CLARITY Act Could Reclassify XRP and Top Altcoins with BTC/ETH if Included in ETFs by 2026

A draft Senate CLARITY Act would treat tokens included in a regulated exchange-traded product (ETP/ETF) by January 1, 2026, as non-ancillary commodities rather than securities. The proposal explicitly targets tokens such as XRP, SOL, DOGE, LTC, HBAR and LINK, putting them in the same regulatory bucket as Bitcoin (and, by extension in related coverage, Ethereum) once they meet the ETF condition. The change follows reduced regulatory uncertainty after the Ripple v. SEC decision and is intended to move US policy from enforcement-driven actions toward clearer rule-making, protecting developers and easing compliance for exchanges, funds and institutions. Markets showed muted immediate price reaction because the text is a draft and must clear committee and Senate votes; thus near-term price moves are uncertain. For traders, the provision would lower long-term legal risk for qualifying tokens, potentially boosting institutional inflows, liquidity and market legitimacy if enacted — but timelines, possible amendments and political hurdles mean this is not a guaranteed or immediate price catalyst.
Bullish
The draft CLARITY Act reduces legal/regulatory risk for tokens that are included in regulated ETFs by Jan 1, 2026. Lower legal risk and clearer classification typically encourage institutional investors and funds to allocate capital to assets previously held back by compliance concerns, which supports higher inflows and improved liquidity over the medium to long term.
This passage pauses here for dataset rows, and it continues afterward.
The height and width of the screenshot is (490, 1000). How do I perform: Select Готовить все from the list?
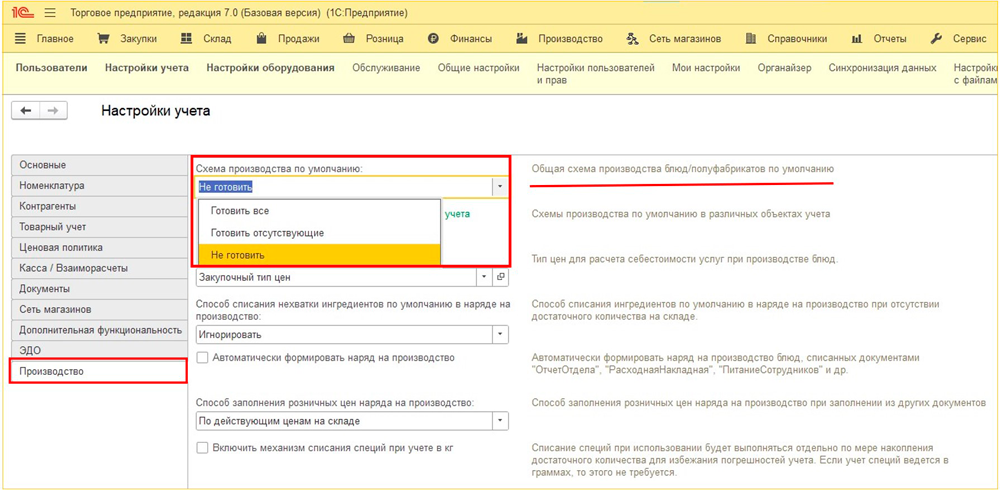(x=240, y=211)
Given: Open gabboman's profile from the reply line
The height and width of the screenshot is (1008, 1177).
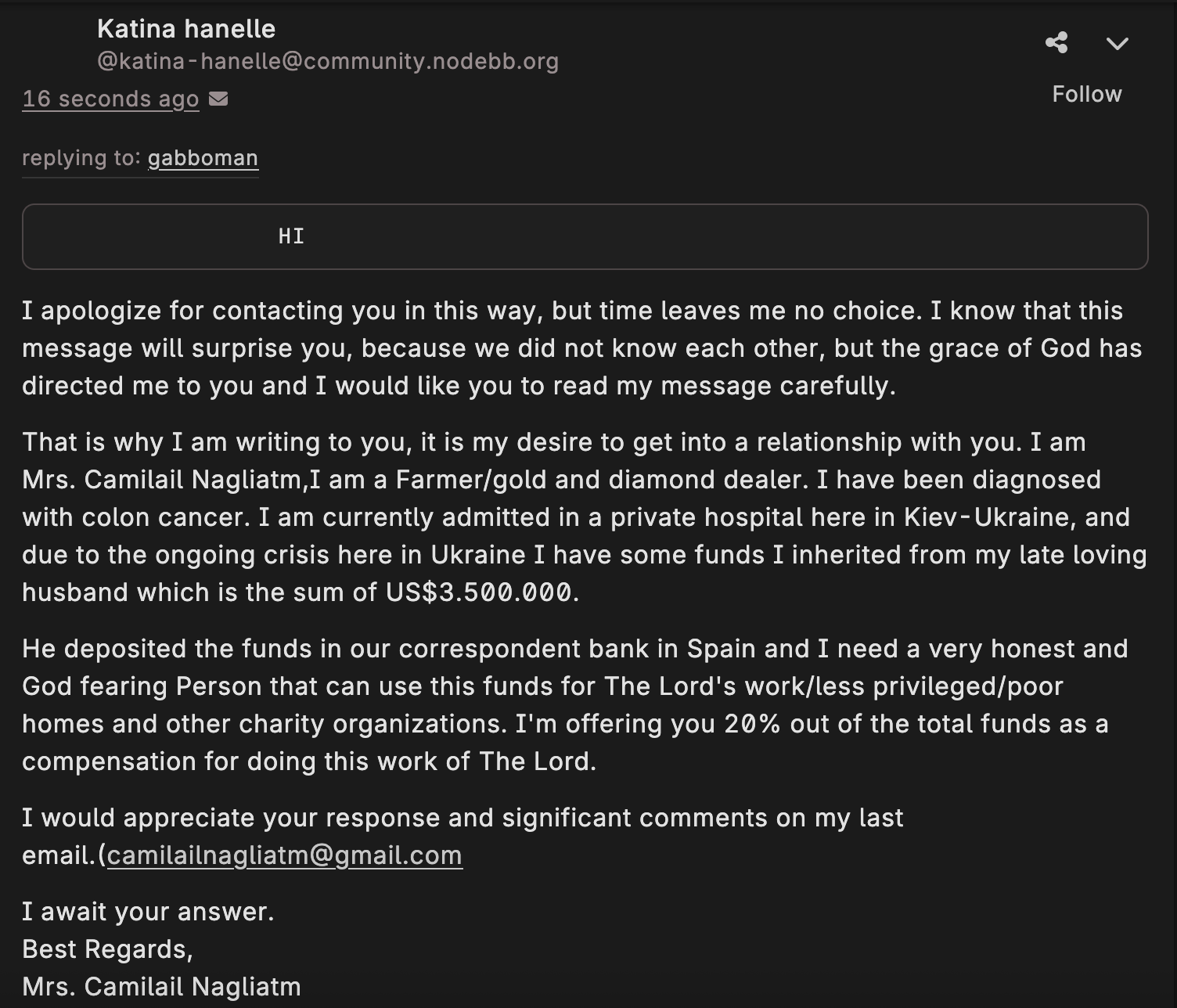Looking at the screenshot, I should (x=203, y=158).
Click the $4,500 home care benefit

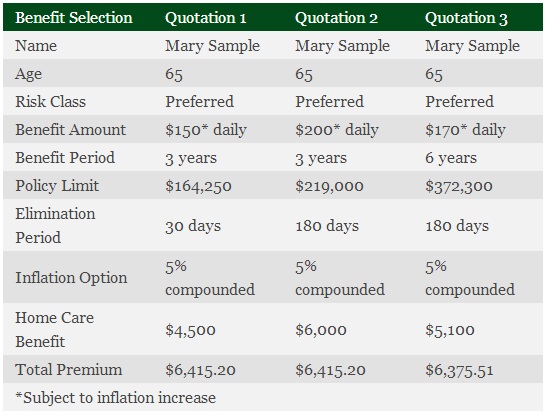pos(190,330)
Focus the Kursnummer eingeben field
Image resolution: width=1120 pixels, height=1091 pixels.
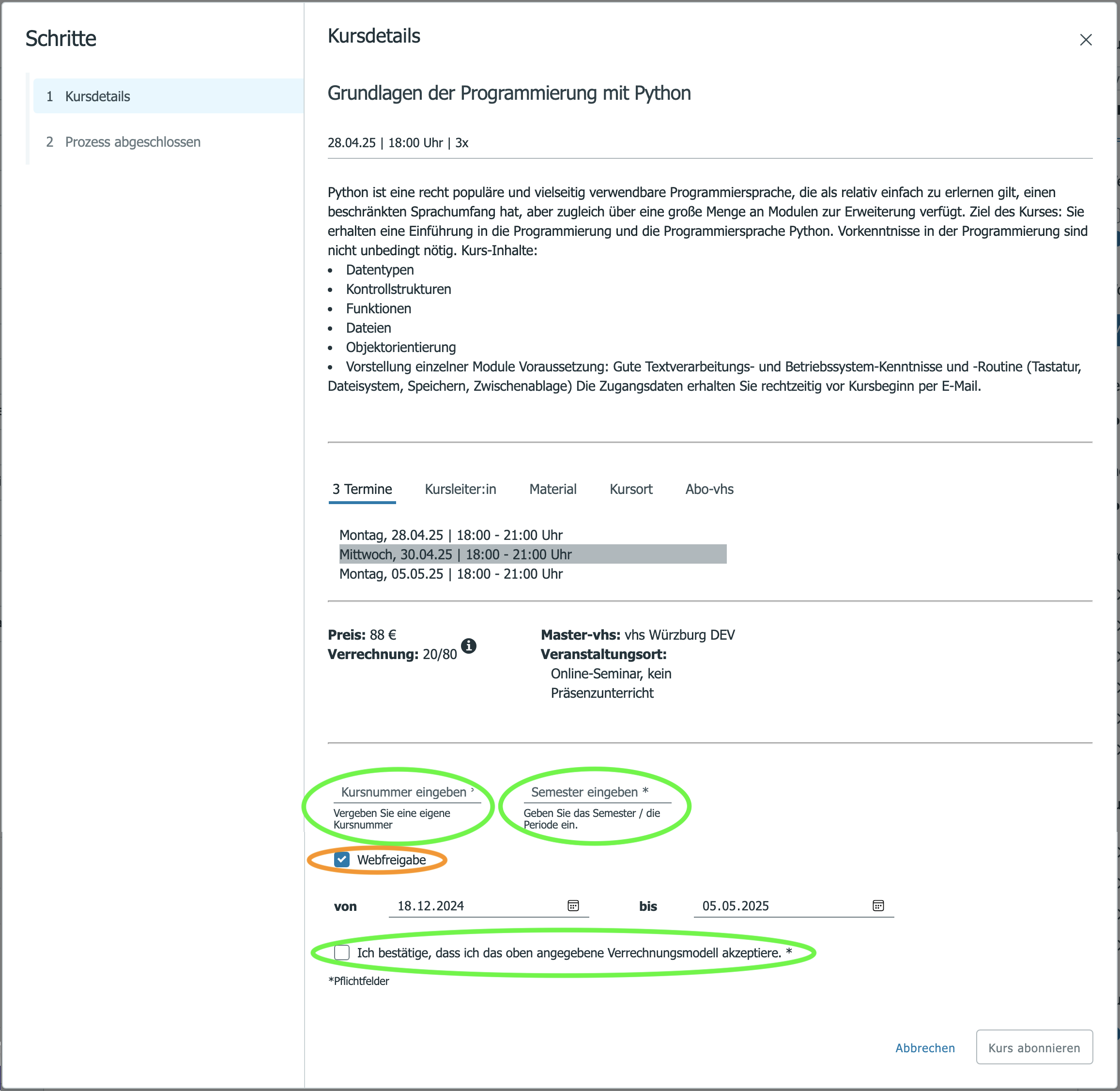click(407, 792)

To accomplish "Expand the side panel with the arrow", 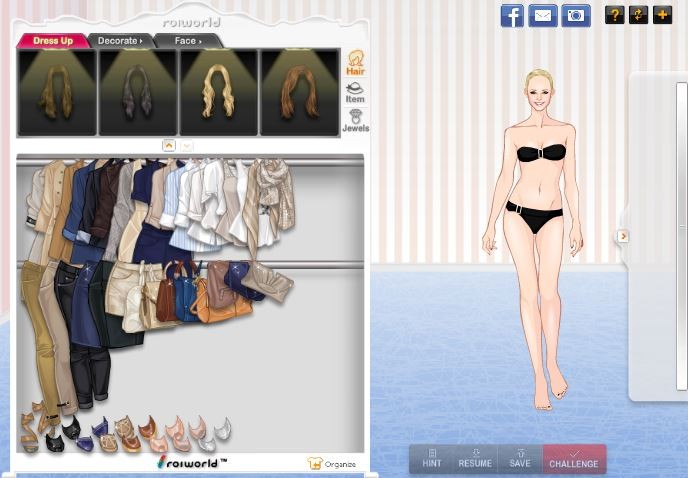I will tap(623, 236).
The named tokens (XRP, SOL, DOGE, LTC, HBAR, LINK) would gain parity with BTC/ETH in regulatory treatment once listed, enhancing market legitimacy. However, immediate price impact is likely muted because the provision is still a draft, needs committee and Senate approval, and could be amended or delayed. Short-term traders should not expect an immediate breakout solely from the text; volatility could rise on legislative milestones or leaks. Overall, the net effect on the cited tokens is bullish in the medium-to-long term due to prospective institutional demand and reduced legal overhang, but contingent on passage and final language.